**Task brief**
Going down the data below, set down exactly the line with "The height and width of the screenshot is (812, 1468)." and each line after it through the line with "Task: Collapse the Switch Redundancy section"; no other lines.

**Data records**
◇ ◇ ◇ ◇ ◇ ◇ ◇

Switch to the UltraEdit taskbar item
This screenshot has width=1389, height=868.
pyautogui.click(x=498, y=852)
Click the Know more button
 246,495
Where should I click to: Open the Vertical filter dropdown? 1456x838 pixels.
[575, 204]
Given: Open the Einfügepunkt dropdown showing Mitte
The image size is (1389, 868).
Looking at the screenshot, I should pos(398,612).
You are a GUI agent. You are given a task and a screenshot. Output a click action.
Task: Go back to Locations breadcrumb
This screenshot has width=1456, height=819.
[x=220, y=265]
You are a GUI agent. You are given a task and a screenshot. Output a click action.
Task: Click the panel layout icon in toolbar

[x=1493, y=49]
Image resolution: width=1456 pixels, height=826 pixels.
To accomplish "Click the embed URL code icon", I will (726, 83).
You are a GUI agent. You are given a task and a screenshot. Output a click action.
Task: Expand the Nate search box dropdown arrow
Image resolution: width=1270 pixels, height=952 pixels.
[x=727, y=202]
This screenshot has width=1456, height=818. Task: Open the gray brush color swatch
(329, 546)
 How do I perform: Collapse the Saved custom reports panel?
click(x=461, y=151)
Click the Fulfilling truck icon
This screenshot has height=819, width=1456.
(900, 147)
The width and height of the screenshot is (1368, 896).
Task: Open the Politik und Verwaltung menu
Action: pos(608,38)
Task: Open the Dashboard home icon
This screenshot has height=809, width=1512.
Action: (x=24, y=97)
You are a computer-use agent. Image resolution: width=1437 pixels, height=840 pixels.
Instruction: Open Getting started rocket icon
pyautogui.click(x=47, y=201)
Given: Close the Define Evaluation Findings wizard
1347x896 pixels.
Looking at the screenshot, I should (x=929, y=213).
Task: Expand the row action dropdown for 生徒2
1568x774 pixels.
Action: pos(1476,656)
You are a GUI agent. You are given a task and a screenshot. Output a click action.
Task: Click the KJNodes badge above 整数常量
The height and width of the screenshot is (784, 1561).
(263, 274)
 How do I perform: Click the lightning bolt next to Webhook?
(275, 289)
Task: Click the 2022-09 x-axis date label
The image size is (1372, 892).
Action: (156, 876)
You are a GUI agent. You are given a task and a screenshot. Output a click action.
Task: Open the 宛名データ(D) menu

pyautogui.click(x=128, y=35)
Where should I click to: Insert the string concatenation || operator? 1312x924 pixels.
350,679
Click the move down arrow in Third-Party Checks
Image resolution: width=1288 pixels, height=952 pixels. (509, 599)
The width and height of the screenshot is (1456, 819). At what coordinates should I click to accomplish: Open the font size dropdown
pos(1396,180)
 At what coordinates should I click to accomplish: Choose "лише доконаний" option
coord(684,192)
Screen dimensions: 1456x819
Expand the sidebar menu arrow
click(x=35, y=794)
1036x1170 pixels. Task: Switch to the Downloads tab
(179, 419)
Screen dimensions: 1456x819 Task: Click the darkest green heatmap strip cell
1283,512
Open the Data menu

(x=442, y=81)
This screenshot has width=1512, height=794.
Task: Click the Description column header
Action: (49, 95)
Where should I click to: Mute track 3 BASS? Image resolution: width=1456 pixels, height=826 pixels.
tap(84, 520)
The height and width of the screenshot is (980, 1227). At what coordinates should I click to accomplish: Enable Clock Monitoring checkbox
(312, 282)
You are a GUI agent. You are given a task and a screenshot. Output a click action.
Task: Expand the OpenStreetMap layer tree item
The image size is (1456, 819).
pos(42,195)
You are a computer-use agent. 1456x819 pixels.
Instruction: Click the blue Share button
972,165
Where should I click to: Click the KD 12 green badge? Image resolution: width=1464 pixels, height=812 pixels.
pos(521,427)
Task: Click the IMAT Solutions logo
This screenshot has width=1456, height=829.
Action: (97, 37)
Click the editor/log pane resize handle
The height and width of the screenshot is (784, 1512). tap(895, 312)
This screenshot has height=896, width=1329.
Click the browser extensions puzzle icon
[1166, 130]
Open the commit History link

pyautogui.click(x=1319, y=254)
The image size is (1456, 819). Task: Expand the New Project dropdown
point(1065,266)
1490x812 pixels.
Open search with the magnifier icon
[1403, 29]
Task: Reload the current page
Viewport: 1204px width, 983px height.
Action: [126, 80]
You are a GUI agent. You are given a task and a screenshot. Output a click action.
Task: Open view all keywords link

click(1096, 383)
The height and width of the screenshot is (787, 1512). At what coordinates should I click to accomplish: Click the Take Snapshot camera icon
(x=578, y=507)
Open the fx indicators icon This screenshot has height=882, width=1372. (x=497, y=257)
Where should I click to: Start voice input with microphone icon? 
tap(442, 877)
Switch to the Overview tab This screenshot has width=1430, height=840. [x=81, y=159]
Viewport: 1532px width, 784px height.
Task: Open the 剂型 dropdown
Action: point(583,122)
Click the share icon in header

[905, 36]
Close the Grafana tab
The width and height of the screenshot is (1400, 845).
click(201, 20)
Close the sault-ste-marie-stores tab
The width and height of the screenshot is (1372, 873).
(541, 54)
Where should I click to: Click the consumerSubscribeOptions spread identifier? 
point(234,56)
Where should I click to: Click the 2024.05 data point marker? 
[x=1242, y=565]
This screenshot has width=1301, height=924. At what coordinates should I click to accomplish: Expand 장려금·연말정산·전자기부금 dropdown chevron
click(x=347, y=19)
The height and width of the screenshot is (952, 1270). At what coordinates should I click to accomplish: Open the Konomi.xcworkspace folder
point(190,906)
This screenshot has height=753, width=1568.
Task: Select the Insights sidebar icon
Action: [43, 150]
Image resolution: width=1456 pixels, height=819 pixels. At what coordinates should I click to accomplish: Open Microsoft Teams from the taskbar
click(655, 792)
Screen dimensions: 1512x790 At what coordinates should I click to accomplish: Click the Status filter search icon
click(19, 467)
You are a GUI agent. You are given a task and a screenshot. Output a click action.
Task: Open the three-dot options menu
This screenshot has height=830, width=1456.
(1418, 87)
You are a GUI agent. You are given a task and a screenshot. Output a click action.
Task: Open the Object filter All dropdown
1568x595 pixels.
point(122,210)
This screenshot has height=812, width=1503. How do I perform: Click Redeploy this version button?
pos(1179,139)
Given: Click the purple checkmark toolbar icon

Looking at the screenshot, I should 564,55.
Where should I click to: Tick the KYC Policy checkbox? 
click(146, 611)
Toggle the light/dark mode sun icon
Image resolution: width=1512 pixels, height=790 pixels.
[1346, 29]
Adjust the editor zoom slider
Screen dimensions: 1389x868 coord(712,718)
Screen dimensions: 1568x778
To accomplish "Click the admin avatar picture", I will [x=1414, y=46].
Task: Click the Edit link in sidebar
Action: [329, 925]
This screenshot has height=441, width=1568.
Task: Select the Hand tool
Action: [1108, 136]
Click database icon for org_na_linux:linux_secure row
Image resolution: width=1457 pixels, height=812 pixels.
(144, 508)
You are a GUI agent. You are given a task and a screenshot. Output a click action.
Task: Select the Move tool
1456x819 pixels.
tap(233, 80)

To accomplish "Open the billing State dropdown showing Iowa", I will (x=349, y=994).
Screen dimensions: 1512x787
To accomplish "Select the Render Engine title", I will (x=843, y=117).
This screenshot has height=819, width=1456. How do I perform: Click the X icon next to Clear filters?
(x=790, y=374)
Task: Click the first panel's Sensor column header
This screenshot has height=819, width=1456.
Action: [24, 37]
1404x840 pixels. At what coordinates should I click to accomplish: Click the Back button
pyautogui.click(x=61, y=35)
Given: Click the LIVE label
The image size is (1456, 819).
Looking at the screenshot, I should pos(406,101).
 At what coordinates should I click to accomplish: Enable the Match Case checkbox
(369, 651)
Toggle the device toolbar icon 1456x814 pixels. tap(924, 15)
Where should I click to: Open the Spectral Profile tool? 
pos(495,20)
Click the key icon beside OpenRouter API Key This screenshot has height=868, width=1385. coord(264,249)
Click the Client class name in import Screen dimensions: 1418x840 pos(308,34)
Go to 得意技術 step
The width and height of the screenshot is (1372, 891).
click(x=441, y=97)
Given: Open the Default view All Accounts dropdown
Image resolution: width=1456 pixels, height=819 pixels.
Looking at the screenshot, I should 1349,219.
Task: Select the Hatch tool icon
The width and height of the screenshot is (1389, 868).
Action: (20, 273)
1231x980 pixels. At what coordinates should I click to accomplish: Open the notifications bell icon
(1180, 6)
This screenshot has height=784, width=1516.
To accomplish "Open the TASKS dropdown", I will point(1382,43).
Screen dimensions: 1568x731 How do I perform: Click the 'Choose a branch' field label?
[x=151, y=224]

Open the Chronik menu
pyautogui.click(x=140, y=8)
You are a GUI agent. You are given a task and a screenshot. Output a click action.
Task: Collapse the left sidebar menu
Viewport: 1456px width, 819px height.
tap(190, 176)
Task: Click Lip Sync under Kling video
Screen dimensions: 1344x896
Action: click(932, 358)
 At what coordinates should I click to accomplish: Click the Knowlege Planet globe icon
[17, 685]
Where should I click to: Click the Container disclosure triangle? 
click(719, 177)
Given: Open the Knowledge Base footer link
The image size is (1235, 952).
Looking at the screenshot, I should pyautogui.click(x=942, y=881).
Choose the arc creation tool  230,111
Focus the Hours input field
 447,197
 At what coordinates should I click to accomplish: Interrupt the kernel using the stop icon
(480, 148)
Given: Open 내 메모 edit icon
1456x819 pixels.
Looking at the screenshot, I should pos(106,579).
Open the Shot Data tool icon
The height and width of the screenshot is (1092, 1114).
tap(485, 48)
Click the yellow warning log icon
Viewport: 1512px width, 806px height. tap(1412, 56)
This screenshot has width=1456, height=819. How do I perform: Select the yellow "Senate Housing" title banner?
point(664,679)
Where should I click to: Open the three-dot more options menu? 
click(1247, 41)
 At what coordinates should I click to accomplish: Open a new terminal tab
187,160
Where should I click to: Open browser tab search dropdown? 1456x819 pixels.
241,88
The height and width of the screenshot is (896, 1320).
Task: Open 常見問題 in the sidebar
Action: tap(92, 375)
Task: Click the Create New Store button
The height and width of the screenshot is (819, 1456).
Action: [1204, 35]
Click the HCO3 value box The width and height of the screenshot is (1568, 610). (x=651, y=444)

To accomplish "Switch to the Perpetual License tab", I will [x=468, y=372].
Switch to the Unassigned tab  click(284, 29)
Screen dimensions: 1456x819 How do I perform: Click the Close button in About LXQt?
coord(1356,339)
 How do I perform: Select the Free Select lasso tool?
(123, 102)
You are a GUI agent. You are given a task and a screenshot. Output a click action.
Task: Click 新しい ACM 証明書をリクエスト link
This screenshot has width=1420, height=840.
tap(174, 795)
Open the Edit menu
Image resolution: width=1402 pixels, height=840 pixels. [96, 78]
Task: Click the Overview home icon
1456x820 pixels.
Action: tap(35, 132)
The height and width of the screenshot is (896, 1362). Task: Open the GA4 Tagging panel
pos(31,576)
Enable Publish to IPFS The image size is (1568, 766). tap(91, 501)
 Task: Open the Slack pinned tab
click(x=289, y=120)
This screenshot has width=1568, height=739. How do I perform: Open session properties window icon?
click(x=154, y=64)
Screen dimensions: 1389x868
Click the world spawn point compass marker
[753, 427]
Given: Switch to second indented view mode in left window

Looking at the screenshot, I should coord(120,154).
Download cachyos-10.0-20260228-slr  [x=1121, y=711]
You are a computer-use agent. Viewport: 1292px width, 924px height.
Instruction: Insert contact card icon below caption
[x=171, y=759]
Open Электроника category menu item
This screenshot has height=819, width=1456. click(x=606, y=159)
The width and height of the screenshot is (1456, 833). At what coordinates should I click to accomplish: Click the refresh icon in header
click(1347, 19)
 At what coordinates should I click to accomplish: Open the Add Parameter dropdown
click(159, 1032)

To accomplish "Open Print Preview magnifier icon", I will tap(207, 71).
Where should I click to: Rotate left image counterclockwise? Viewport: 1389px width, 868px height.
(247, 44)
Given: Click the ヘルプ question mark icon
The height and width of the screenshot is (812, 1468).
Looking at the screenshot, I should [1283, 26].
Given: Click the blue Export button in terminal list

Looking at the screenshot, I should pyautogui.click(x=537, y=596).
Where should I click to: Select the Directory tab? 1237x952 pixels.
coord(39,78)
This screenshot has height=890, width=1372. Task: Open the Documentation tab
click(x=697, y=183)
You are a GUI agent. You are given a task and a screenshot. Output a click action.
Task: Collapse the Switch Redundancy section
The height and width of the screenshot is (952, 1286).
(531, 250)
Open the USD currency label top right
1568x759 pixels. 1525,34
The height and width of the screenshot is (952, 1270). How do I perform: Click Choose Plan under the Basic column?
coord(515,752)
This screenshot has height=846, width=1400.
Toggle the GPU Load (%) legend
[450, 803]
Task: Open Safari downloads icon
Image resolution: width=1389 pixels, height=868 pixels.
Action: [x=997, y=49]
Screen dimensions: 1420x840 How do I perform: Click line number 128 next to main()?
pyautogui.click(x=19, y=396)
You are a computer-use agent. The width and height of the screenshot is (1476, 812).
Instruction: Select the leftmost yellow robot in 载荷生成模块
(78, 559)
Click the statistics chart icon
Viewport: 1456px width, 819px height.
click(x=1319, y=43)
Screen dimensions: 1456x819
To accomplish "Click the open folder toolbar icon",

◇ ◇ ◇ ◇ ◇ ◇ ◇

**Result of the exercise**
The height and width of the screenshot is (812, 1468).
Looking at the screenshot, I should [1283, 26].
Given: Click the blue Export button in terminal list

Looking at the screenshot, I should pyautogui.click(x=537, y=596).
Where should I click to: Select the Directory tab? 1237x952 pixels.
coord(39,78)
This screenshot has height=890, width=1372. Task: Open the Documentation tab
click(x=697, y=183)
You are a GUI agent. You are given a task and a screenshot. Output a click action.
Task: Collapse the Switch Redundancy section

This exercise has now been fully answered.